### The data

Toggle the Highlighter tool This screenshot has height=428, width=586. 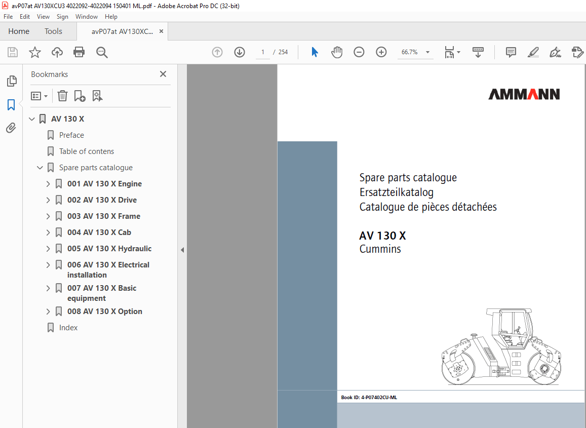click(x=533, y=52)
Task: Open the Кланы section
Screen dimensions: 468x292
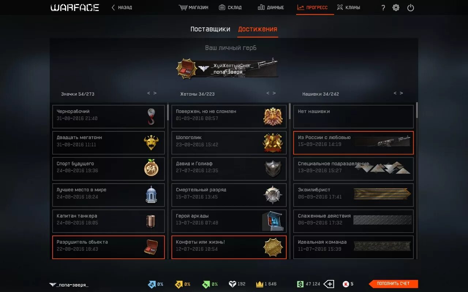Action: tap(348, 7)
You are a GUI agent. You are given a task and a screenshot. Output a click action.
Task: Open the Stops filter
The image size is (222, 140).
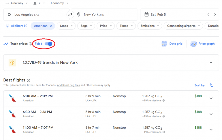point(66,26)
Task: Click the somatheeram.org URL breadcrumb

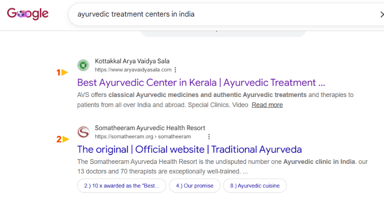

######
### The data

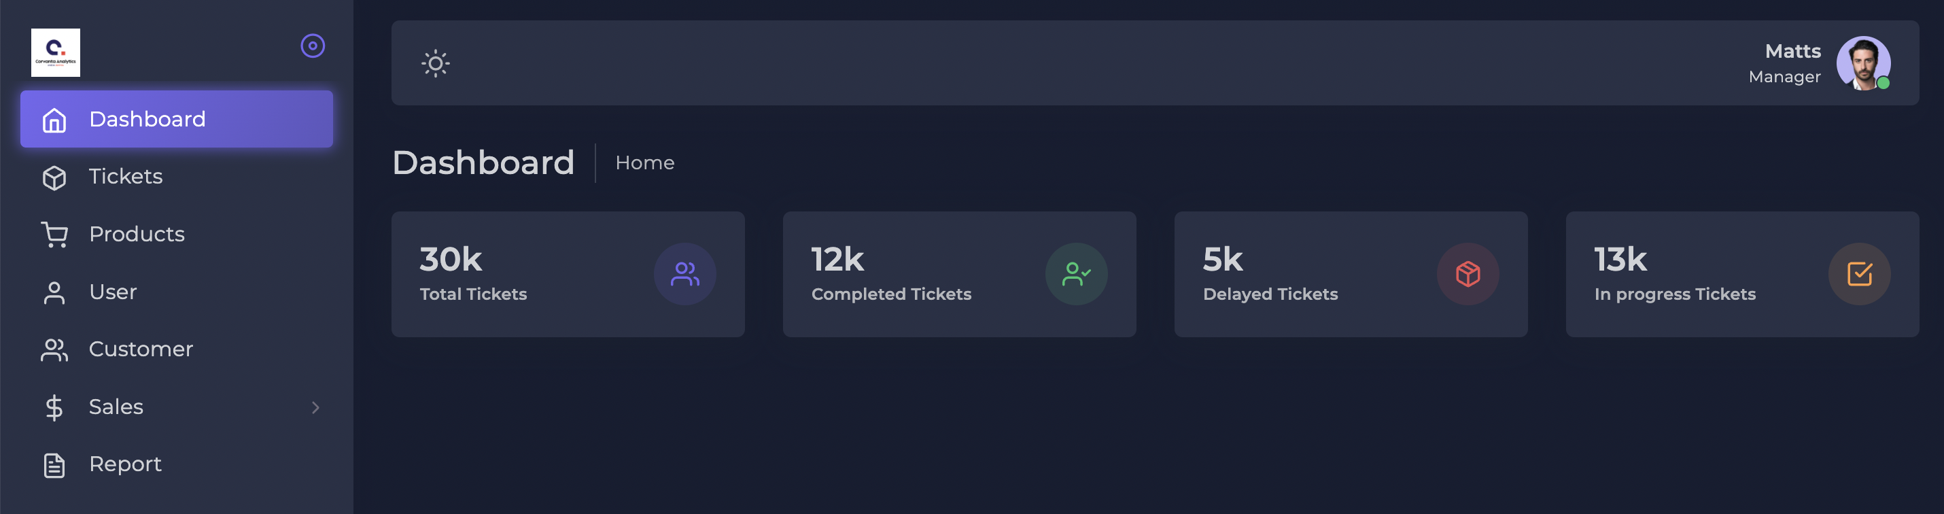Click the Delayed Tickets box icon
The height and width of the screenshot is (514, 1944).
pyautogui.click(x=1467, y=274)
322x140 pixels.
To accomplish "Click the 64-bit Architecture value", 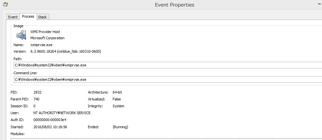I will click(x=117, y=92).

######

What you have to do:
Pictures aside, print exactly the lines above starting with the one containing "Task: Open the Кланы section" and going on through the one containing "Task: Click the".

Response for this exercise:
Task: Open the Кланы section
Screen dimensions: 468x292
Action: tap(348, 7)
You are a GUI agent. You are given a task and a screenshot. Output a click action.
Task: Open the Stops filter
The image size is (222, 140).
point(66,26)
Task: Click the somatheeram.org URL breadcrumb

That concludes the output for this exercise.